**Extract to read:**
I dunno. While it'd be fun to play with, it'd be very difficult for Toady to set up the code to understand who killed who.
I think it's something worth doing eventually, though.  A more robust system of assigning blame for events will be necessary when the adventurer skills arc comes out, otherwise adventurers will be able to murder anyone they want using pits and collapses.

What is needed is the ability to assign 'responsibility' for an object or area to a dwarf.  So, for instance, let's say I build something.  Responsibility for the structure (and its component parts) is assigned to me.  If it falls apart on its own and one of its blocks kills someone as it falls, I get blamed, because those blocks have me stored as the responsible party.

When you pull a lever, you take on responsibility for whatever is at the other end, and its component parts.  If you hit a building, or throw something, you take on responsibility for it.  When you dig or destroy a support, you take on responsibility for the surrounding earth (so cave-ins that happen are considered your fault.)

**To be done:** Write out the text on assigning blame for deaths from "I dunno. While" to "pits and collapses.", word for word.

**Given records:**
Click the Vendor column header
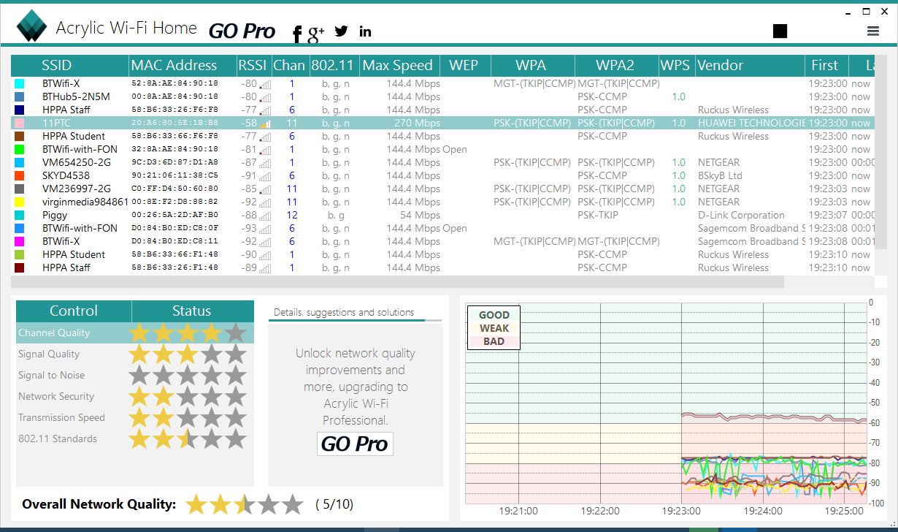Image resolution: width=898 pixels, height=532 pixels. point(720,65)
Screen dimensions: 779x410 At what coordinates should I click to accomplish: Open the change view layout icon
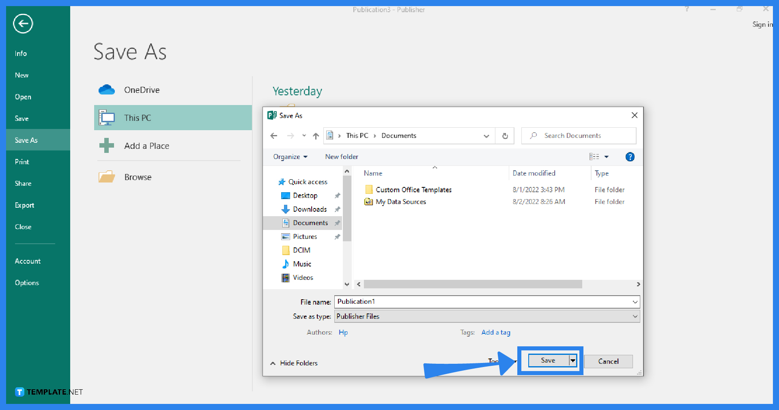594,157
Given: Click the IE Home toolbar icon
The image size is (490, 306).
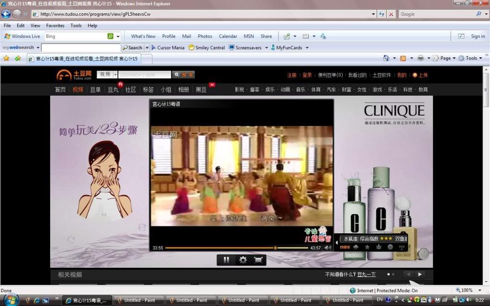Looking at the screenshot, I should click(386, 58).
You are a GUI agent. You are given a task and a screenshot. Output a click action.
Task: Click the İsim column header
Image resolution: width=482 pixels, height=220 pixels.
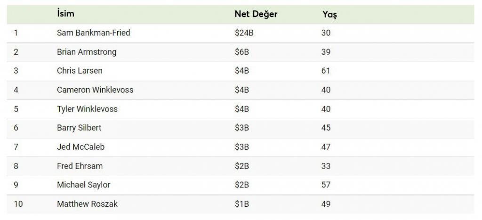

---

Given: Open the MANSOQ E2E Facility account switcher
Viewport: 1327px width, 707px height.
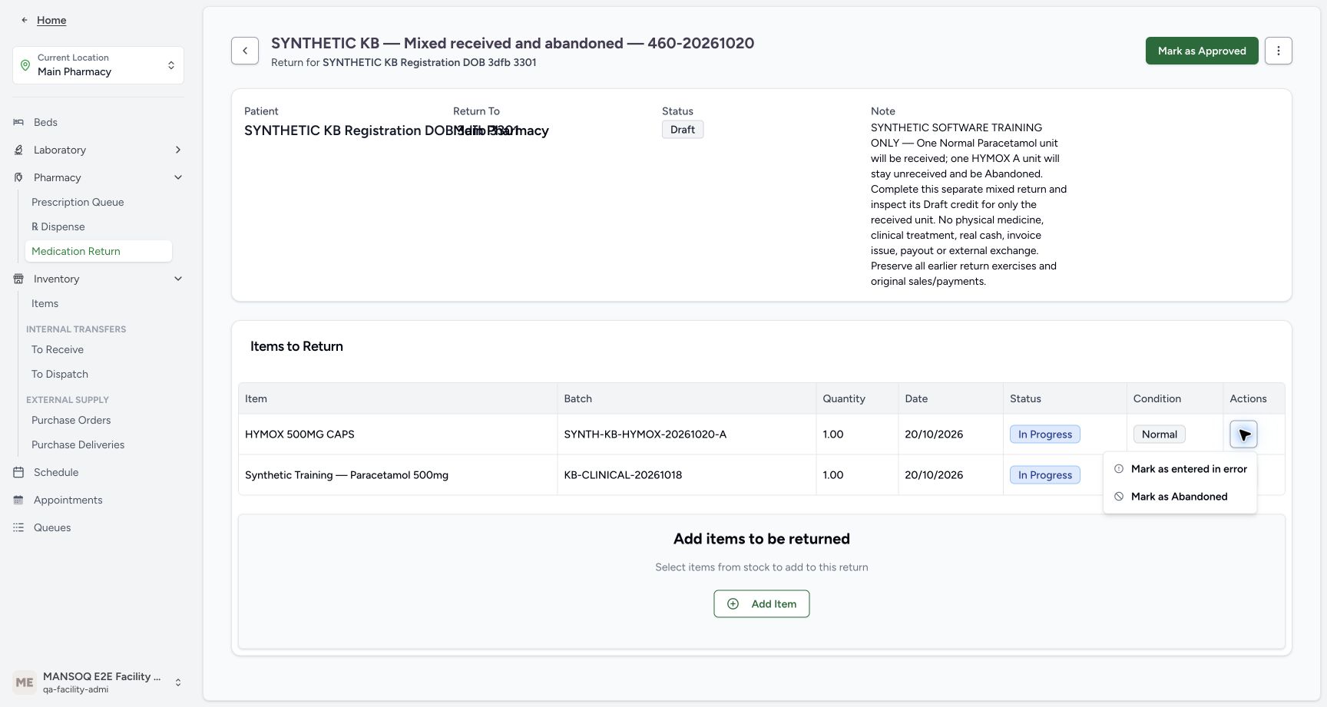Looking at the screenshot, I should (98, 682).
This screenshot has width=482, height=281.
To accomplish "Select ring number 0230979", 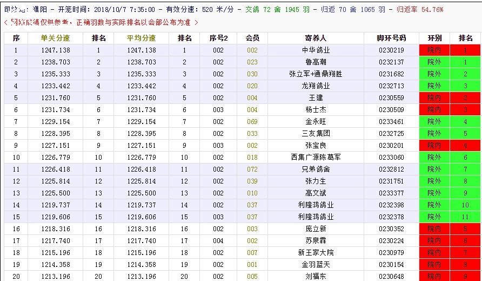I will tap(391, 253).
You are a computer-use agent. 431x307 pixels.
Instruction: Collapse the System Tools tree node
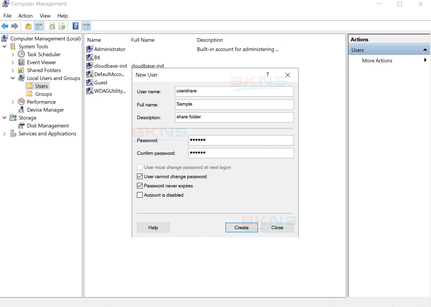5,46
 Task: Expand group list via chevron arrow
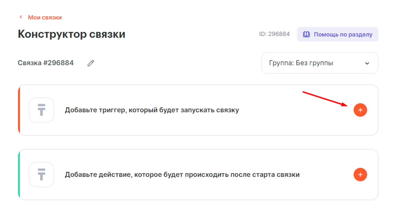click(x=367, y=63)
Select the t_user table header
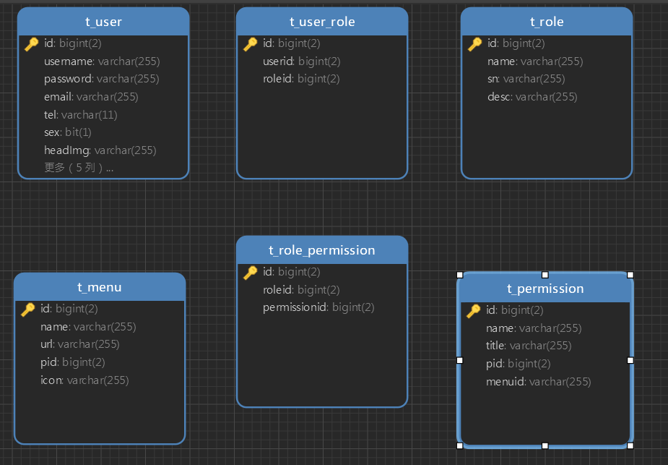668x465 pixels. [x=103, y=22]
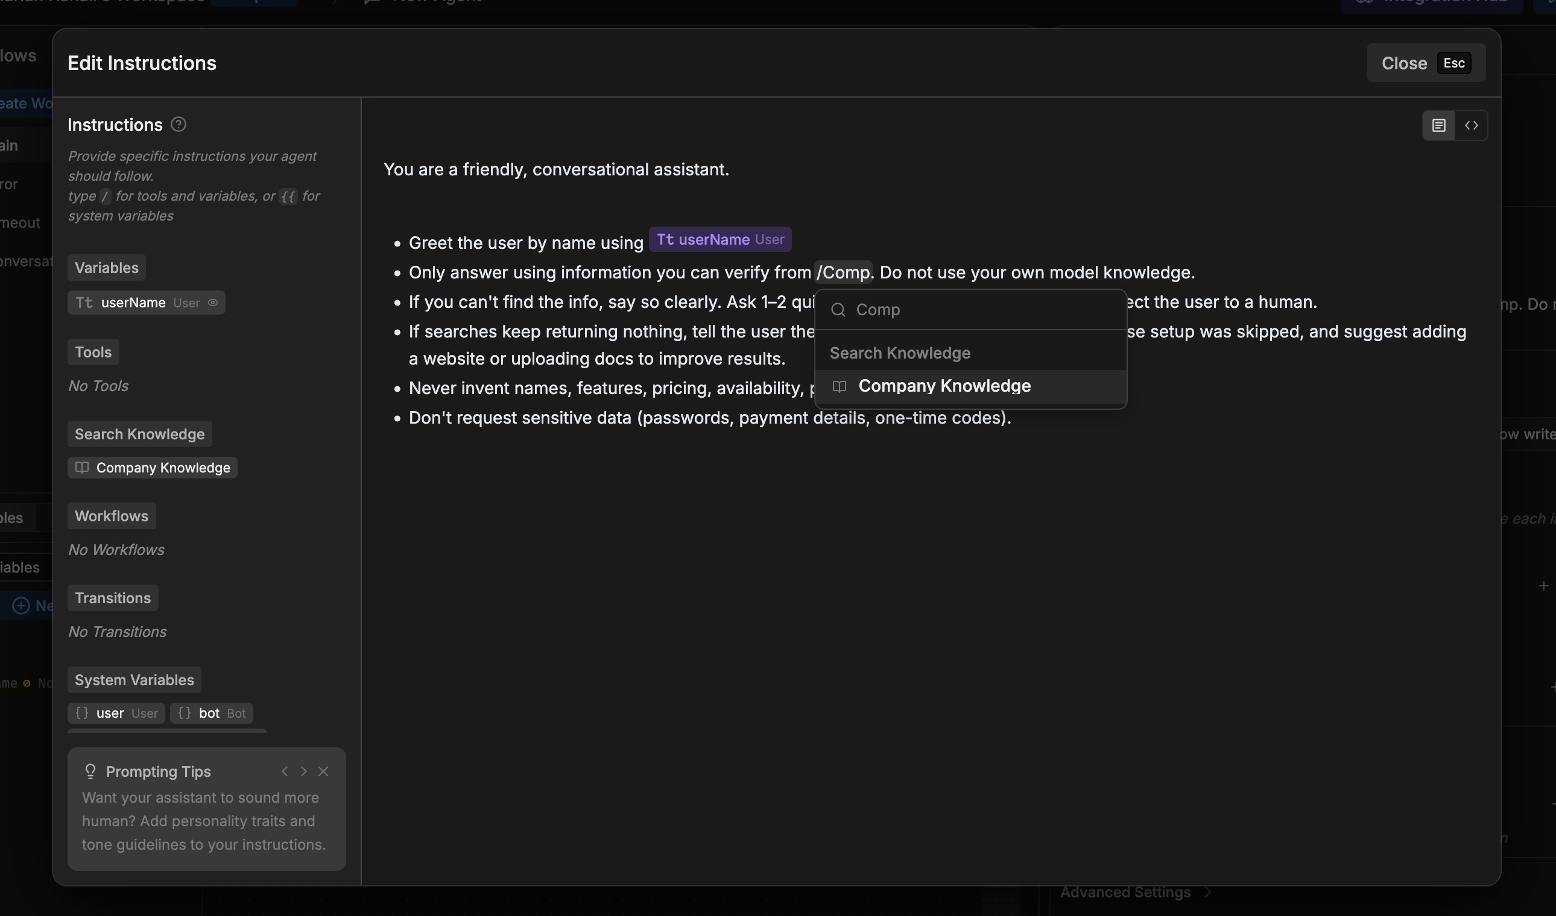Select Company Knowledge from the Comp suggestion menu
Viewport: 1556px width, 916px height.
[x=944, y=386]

**Solution below:**
I dunno. While it'd be fun to play with, it'd be very difficult for Toady to set up the code to understand who killed who.
I think it's something worth doing eventually, though.  A more robust system of assigning blame for events will be necessary when the adventurer skills arc comes out, otherwise adventurers will be able to murder anyone they want using pits and collapses.